Future Perspectives on AA Treatment and Management
Adding TPO-RA has improved AA treatment outcomes, but further progress could come from developing new immunosuppressive therapies, such as anti-inflammatory agents, small-molecule immunosuppressants, treatments targeting other immune cells, or selective blockage of self-antigens. We hope that more innovative and effective therapies will become available.
For comprehensive AA management, our 2022 AA Diagnosis and Treatment Guidelines recommend assessing AA patients across four dimensions: hematopoietic function, immune markers, clonal evolution, and adverse drug reactions. We encourage AA patients to take an active role in managing their condition to reduce anxiety, build understanding, and ultimately overcome their disease.
References:
- 《中国再生障碍性贫血指南2022》
- Guidelines for the diagnosis and management of adult aplastic anaemia: A British Society for Haematology Guideline. Br J Haematol. 2024
- Leukemia, 2019;33(10):2495–505
- Blood, April 4, 2024
- Journal of Translational Medicine, March 2024
About Dr. Rong Fu
Dr.

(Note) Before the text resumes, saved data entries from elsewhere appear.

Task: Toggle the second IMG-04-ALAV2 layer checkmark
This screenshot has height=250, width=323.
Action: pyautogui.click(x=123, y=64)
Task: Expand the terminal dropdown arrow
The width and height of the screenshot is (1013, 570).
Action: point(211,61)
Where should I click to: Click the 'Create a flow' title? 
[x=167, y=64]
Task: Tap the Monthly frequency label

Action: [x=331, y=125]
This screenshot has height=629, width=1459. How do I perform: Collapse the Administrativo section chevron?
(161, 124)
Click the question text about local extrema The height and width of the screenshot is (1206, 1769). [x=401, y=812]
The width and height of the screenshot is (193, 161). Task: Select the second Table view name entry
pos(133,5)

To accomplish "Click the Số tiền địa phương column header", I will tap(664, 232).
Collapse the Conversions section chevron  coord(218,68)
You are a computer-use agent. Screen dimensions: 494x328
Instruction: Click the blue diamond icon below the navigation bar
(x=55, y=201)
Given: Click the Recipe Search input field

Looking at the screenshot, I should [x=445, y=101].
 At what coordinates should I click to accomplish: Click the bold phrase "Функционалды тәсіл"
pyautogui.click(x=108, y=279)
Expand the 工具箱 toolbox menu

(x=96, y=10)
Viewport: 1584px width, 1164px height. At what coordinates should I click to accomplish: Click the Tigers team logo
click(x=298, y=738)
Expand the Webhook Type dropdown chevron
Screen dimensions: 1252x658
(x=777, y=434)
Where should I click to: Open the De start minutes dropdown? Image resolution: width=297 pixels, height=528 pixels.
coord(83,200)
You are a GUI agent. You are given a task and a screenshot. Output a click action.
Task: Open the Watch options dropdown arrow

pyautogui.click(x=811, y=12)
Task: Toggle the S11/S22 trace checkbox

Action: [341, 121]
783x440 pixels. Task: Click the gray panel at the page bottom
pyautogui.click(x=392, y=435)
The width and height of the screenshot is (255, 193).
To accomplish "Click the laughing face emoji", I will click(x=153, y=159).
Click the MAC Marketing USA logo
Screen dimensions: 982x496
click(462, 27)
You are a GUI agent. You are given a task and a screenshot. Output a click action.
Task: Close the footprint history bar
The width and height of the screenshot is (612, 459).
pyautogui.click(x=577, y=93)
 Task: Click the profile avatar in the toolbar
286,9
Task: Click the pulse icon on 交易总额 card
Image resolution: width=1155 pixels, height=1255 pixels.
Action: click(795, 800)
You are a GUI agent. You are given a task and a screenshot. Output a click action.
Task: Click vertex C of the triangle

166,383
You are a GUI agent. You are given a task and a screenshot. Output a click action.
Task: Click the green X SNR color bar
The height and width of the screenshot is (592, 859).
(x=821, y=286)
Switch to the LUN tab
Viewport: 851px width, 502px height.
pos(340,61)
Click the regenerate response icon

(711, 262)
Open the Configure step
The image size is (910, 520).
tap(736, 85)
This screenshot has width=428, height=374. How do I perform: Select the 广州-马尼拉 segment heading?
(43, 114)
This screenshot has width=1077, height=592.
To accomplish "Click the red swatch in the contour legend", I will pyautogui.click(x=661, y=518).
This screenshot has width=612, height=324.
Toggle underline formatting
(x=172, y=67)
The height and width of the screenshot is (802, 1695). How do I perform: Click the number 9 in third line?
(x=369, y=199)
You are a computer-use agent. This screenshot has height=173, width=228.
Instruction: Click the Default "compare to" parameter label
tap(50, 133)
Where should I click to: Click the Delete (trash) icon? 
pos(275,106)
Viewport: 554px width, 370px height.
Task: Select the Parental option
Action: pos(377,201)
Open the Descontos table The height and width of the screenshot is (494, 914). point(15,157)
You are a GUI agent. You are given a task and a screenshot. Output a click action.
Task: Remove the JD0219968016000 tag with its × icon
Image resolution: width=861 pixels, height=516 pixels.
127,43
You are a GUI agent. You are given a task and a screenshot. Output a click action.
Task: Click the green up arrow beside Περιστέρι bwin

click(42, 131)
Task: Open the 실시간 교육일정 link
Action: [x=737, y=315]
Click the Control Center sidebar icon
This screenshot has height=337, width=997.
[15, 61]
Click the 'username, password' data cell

Dr. Rong Fu is a Professor, Chief Physician, and Doctoral Supervisor at Tianjin Medical University General Hospital. She serves as Deputy Director of the hospital and Head of the Hematology Department. Professor Fu holds leadership positions in several hematology societies and is the Deputy Chairperson for the Aplastic Anemia Working Group within the Chinese Medical Association’s Hematology Division. She has led over 20 research projects, including major initiatives funded by the Ministry of Science and Technology and the National Natural Science Foundation, with total funding exceeding RMB 24 million. Professor Fu has authored over 300 core publications, with more than 60 SCI-indexed articles, and has been a PI in numerous international and national clinical trials.